I presented a peer-reviewed paper recently at an IEEE symposium on Public Interest Technologies where I argued that digital vaccination certificates need not entail new identities or identity technologies. What's worse than novel identity technologies is novel identification frameworks, which can have unintended consequences and actually exacerbate the digital divide. Digital identity can be unforgiving when it fails, and national-scale identity projects almost always over-identify persons who previously went unnoticed.

A Digital 'Yellow Card' for Securely Recording Vaccinations Using Community PKI Certificates shows how vaccination records, healthcare results and so on can be digitized for verifiable presentation using mature mobile technologies, namely public key infrastructure. The method embodies Privacy by Design as follows:

  • minimises Personal Data collection and disclosure
  • involves no arbitrary identity proofing or over-identification
  • doesn’t tie aid or relief services to new digital identity regimes
  • keeps a person’s different walks of life separate (e.g. government identity, healthcare, aid and migration)
  • verifies credentials locally, peer-to-peer, without “calling home”
  • preserves existing conventions for credentialling and service delivery without putting new burdens on e.g. NGOs.

These digital certificates mean nothing more and nothing less than the fact that the holder has received a vaccination administered by a registered authority. Certificate issuers need not be centralized technology firms or novel “Identity Providers” but instead can be NGOs and authorised field workers who are in the best position to vouch for a vaccination.

I acknowledge that digital proof of vaccination is only a component of an effective public health response to the pandemic, and there are important policy issues to do with the rights and wrongs of so-called "immunity passports". My only purpose here is to try and break the nexus that has emerged between vaccinations and identity, and urge that digital vaccination certificates are not weighed down by arbitrary new identification systems. 

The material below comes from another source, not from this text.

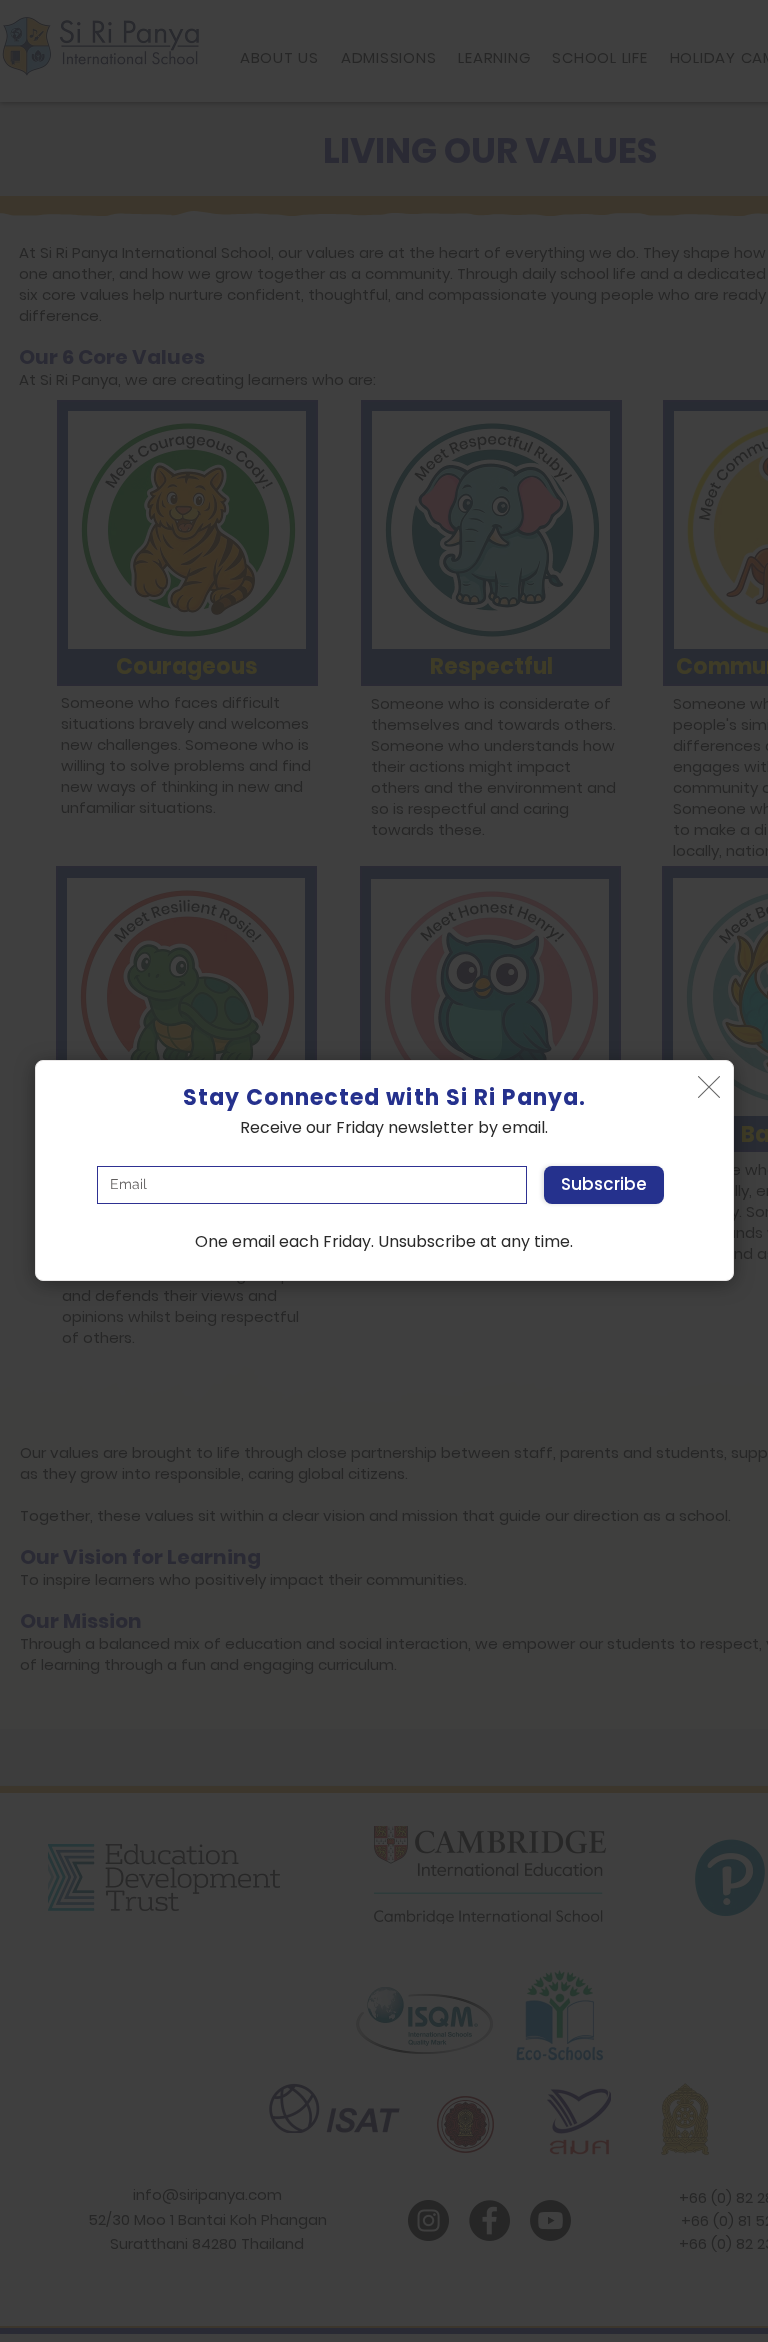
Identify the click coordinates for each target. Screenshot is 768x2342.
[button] (709, 1087)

Wilson, Stephen, A Digital 'Yellow Card' for Securely Recording Vaccinations Using Community PKI Certificates (November 15, 2020). Forthcoming, Wilson, Stephen, “A digital Yellow Card for securely recording vaccinations using Community PKI certificates”, IEEE International Symposium on Technology and Society, 12-15th November 2020, Tempe Arizona. Available at SSRN: https://ssrn.com/abstract=3767208 or http://dx.doi.org/10.2139/ssrn.37...

Abstract

The Yellow Card or carte jaune is a paper booklet in a standard format set by the World Health Organisation in which a person’s vaccinations are recorded by healthcare officials. Numerous initiatives are striving to create both digital vaccination records and new digital identities for people with little or no official documentation; i.e. “low doc” persons. Yet there is no globally agreed model for identity, nor any standardized way to establish identity. Nevertheless, field workers today are able by and large to establish the bona fides of Yellow Card holders with adequate certainty for the paper-based system to function most of the time. This paper contends that vaccinations should be digitized without introducing new identity systems, since a lack of formal identification is obviously not preventing Yellow Cards today.

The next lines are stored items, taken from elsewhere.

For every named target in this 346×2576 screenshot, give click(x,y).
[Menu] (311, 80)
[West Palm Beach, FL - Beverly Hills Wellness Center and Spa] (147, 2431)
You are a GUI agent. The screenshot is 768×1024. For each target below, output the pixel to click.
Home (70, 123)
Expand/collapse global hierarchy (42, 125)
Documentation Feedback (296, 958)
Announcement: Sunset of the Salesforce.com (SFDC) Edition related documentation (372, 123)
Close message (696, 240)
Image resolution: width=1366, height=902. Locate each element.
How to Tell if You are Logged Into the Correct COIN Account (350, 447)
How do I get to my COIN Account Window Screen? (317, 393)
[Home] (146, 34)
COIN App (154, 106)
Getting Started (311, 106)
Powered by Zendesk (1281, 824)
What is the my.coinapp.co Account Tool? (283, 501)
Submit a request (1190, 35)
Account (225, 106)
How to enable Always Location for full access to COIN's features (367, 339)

This paper describes a new digital Yellow Card, deployable on most regular mobile phones, in which public key certificates represent vaccinations and other credentials, vouched for by officials or field workers. The design has practical benefits for the digital engagement and privacy of low doc persons. It also shows how traditionally hierarchical public key infrastructure can be deployed without dictating identification protocols to communities, thus avoiding some of the controversies that plague this technology. The PKI security function can remain centralized while certificate issuance is decentralized, which leaves community organizations free to carry on their business as usual.

Keywords: PKI, identity, verifiable credentials, public key certificate, mobility, public interest technology, COVID-19.